§ Exercise set
1) Reproduce the passage of the cabinet announcement starting with "At the first" and going on through "elections in a row.".
2) According to the cabinet announcement, how many votes did Enda Kenny receive in the vote to elect the Taoiseach?
3) Using the cabinet announcement, decide whether each statement agrees with it. Answer yes or no, quoting the deciding words. (a) Dermot Ahern was named Minister for Foreign Affairs. (b) Mr Ahern received his seal of office from Eamon De Valera. (c) Micheál Martin was named Minister for Finance.

The Taoiseach, Bertie Ahern, has named Brian Lenihan, John Gormley and Eamon Ryan among his new Cabinet.

The full list is:

Brian Cowen - Tánaiste, Minister for Finance
Mary Harney - Minister for Health and Children
Mary Coughlan- Minister for Agriculture, Fisheries and Food
Seamus Brennan - Minister for Arts, Sport & Tourism
Noel Dempsey -  Minister for Transport and the Marine
Éamon Ó Cuív - Minister for Community Rural and Gaeltacht Affairs
Willie O'Dea - Minister for Defence
Mary Hanafin - Minister for Education and Science
Micheál Martin - Minister for Enterprise, Trade and Employment
John Gormley - Minister for the Environment, Heritage and local Government
Dermot Ahern - Minister for Foreign Affairs
Brian Lenihan - Minister for Justice, Equality and Law Reform
Martin Cullen - Minister for Social and Family Affairs
Eamon Ryan - Minister for Communications, Energy and Natural Resources
Attorney General  - Paul Gallagher SC

Mr Ahern earlier received his seal of office from President Mary McAleese at Áras an Úachtaráin after being elected Taoiseach for a third successive term. 

At the first meeting of the 30th Dáil this afternoon, a vote to elect the Taoiseach saw Mr Ahern receiving 89 votes to Enda Kenny's 76.

He is now the first Taoiseach since Eamon De Valera to win three elections in a row.

§ Dataset excerpts
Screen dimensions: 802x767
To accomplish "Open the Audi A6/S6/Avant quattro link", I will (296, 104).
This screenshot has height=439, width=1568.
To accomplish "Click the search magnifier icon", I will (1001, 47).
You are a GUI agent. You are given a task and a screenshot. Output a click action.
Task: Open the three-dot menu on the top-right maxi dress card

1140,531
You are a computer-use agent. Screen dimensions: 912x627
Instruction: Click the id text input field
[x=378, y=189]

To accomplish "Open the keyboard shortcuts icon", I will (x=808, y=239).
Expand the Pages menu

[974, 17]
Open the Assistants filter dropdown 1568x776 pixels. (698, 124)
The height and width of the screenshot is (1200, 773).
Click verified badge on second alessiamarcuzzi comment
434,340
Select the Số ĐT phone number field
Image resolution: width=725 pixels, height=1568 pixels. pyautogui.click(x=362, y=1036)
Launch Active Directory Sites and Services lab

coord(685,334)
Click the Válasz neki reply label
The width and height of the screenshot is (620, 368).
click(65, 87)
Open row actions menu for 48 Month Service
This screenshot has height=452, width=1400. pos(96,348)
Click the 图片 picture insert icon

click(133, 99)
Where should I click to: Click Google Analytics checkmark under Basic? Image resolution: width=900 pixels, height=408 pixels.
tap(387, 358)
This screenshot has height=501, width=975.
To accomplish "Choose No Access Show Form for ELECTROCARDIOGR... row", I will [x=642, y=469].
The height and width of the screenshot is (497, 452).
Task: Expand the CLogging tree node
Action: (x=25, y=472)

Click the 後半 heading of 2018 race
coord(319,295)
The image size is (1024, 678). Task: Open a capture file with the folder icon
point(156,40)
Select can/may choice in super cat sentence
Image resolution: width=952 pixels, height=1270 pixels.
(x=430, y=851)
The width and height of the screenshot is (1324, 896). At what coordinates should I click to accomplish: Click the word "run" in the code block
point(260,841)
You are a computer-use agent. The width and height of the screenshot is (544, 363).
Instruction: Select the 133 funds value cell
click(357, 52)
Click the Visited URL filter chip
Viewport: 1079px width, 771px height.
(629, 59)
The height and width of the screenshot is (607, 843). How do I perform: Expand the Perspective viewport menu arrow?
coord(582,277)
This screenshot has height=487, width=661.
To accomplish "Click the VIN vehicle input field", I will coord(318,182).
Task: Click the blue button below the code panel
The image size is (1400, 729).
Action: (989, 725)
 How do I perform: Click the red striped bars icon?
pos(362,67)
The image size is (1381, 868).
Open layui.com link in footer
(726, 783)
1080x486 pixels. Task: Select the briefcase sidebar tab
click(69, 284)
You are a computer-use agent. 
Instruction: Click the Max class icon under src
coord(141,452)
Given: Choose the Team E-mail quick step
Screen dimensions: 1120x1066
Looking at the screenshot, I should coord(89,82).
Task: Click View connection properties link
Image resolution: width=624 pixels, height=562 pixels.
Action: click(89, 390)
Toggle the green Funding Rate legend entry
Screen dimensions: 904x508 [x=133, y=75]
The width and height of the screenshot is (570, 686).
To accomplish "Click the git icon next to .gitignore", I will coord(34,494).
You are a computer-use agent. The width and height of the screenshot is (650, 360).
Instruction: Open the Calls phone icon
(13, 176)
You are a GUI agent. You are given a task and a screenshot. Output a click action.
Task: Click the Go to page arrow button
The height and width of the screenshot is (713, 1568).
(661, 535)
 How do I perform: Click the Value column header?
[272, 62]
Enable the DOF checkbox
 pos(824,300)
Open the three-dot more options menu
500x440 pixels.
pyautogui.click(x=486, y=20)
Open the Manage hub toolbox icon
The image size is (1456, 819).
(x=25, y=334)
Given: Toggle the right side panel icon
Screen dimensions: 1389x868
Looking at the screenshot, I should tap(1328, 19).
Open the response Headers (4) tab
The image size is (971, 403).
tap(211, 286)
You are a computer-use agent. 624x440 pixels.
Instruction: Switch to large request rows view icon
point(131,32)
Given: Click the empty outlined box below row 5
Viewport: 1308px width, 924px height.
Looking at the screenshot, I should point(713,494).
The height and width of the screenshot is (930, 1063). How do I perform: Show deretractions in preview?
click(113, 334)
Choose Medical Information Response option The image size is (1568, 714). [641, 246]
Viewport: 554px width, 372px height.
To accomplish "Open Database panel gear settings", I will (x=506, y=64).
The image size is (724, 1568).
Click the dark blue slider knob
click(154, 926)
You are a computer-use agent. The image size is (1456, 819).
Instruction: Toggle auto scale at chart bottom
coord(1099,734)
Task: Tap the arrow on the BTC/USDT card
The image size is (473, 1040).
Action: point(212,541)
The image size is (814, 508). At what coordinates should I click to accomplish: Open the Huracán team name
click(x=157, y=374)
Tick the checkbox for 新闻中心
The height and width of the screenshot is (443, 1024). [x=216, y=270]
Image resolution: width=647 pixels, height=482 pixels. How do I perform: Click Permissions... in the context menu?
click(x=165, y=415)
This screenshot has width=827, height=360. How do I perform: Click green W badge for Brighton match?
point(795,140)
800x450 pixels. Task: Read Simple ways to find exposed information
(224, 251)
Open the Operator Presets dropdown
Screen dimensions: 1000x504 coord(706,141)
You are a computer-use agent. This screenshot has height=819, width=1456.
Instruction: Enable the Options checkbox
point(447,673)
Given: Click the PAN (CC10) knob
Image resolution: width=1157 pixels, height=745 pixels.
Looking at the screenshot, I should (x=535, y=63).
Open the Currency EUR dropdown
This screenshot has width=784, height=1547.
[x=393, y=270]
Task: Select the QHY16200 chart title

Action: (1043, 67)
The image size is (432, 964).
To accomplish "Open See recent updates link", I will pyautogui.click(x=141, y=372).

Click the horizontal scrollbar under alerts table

§ Complete answers
1)
At the first meeting of the 30th Dáil this afternoon, a vote to elect the Taoiseach saw Mr Ahern receiving 89 votes to Enda Kenny's 76.

He is now the first Taoiseach since Eamon De Valera to win three elections in a row.

2) 76

3)
(a) Yes: "Dermot Ahern - Minister for Foreign Affairs"
(b) No: "received his seal of office from President Mary McAleese at Áras an Úachtaráin"
(c) No: "Brian Cowen - Tánaiste, Minister for Finance"